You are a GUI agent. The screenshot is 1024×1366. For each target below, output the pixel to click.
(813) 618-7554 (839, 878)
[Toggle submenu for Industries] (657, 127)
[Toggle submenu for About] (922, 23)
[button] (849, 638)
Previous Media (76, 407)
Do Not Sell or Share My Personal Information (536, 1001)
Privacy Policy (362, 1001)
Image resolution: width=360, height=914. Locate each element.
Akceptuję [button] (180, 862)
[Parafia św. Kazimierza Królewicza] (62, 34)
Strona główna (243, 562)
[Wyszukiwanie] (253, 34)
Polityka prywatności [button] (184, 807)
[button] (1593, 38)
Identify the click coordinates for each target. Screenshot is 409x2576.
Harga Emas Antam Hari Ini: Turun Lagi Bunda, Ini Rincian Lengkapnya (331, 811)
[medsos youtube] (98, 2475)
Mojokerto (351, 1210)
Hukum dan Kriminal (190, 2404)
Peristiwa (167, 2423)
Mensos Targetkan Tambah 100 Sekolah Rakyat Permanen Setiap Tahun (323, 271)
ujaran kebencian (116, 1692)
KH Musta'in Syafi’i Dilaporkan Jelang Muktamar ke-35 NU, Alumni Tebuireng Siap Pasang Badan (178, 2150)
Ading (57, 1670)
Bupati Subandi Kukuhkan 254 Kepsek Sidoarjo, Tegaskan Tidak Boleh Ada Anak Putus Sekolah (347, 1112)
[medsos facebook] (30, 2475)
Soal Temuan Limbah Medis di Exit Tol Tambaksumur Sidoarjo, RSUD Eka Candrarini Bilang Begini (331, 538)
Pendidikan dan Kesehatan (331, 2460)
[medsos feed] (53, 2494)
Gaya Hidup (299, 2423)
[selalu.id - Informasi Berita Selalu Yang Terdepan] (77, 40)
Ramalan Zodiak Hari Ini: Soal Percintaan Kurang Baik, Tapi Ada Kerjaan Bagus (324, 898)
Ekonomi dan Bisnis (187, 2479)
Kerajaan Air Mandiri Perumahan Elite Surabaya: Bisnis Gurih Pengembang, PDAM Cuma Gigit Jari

## TASK OBJECTIVE
Examine each line of the records above and tally those with the string "button". State the total alone.

## OUTPUT FOR THIS EXERCISE
4